The designer's new book is a racy, leather-clad ode to fashion's unsung iconoclast
Bold eye-makeup, silver accessories, monochromatic color palettes, and lots of leather—as a pioneer of fashion in the ՚70s, Larry Legaspi crafted a style that defined musicians, social climate, and art of the era. Through a self-declared fanboy filter, modern designer Rick Owens authored Legaspi: Larry Legapsi, the 70s, and the Future of Fashion, a volume which speaks to Legapsi’s influence in the fashion world. Owens has sought inspiration from Legaspi’s work for years, emulating his iconic visions and sensibilities through his own exploration of the fashion design craft.
“It will be very much about art deco meeting black leather, sweaty 1970s NY and the stomping bombast of KISS and Labelle in their Larry looks,” Owens explains. “It will be about how Busby Berkeley, Kabuki, and Camp registered with the young and set me and millions of kids free.” As the first book documenting Legaspi, Owens curated a volume of interviews, intimate essays, and dynamic imagery, including unpublished photographs of Legaspi’s designs alongside Owens’s own, ultimately working to fill the narrative gap and perpetuate Legaspi’s legacy.
“When I was 13, Kiss blew up and news of them spread even to tiny Porterville, California, where I lived a very timid and bullied adolescence. They were unprecedented and menacing and depraved, and we were all absolutely convinced Gene Simmons was vomiting real blood. Looking back, I can see how the beautifully graphic balance of their getups was what helped make them so authoritatively convincing.”
“I found this image of Gene Simmons online not so long ago and gagged. This was who I had always wanted to be… a glamorously benign monster oblivious to the conventions and limitations of his surroundings traveling through the world in his own self-contained bubble. I actually got closer than I had ever hoped.”
“At 15 I discovered Labelle. They were raw and had the muscle of James Brown with the lyricism of Aretha and the feathers and lamé of Busby Berkley showgirls. Soul power with lunar magic.”

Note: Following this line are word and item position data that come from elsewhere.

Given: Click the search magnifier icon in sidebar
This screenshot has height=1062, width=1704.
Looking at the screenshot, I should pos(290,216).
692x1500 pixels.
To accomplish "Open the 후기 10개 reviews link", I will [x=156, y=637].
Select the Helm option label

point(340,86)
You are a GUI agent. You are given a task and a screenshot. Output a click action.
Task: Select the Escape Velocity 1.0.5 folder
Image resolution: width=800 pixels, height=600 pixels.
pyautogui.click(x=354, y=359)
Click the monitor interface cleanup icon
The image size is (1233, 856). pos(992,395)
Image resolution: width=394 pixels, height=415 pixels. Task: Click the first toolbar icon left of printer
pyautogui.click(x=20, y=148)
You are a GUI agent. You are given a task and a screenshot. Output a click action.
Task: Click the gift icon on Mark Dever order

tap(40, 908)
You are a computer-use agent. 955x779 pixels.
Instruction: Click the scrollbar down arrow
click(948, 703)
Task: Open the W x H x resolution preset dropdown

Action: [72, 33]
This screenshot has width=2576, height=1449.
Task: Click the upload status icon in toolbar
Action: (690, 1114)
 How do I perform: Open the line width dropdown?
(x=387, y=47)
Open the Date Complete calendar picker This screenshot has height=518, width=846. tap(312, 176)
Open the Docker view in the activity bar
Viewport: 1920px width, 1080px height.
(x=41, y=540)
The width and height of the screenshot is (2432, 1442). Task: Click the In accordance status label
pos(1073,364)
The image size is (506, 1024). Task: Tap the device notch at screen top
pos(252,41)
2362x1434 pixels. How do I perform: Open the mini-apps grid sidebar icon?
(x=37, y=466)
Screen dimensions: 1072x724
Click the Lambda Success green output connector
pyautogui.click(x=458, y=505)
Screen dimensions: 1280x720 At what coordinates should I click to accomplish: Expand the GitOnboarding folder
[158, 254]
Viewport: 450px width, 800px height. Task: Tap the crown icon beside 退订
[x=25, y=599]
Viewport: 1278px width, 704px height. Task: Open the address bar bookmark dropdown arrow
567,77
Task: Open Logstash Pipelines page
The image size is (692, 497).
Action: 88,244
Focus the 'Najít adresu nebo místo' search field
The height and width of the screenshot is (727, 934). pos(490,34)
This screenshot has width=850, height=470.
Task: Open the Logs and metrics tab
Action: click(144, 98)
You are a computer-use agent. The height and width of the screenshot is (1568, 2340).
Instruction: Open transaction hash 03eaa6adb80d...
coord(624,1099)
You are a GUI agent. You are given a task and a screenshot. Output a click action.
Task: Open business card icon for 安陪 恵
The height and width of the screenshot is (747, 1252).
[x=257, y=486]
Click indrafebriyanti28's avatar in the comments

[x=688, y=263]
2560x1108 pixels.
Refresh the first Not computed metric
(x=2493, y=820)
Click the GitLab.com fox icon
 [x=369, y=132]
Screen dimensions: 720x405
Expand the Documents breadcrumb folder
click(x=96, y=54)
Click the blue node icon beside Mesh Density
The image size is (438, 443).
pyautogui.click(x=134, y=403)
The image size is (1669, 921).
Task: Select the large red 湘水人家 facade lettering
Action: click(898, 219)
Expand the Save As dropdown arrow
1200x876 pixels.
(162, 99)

“When I was 17 I started hanging out in West Hollywood, the gay mecca of Los Angeles. There were bars and boutiques and gift shops that had the gloss of a burgeoning liberated community. I discovered postcards from a company named paper moon, illustrated by Mel Odom. The characters in his drawings had the heroic art deco classicism of gods and goddesses in Alfred Janniot art deco bas reliefs. Only years later did I realize the subject of one of my favorite images was wearing a satin jacket in Larry’s signature trapunto quilting.”
“When I was 16, I was watching the Merv Griffin afternoon talk show on tv with my mom when he introduced Grace Jones singing ‘Do or Die.’ she came out in a fog of dry ice in a fox trimmed cape and at the peak of the song started spinning and threw the cape off to reveal a skintight bodysuit with a horse tail belt. My life changed forever.”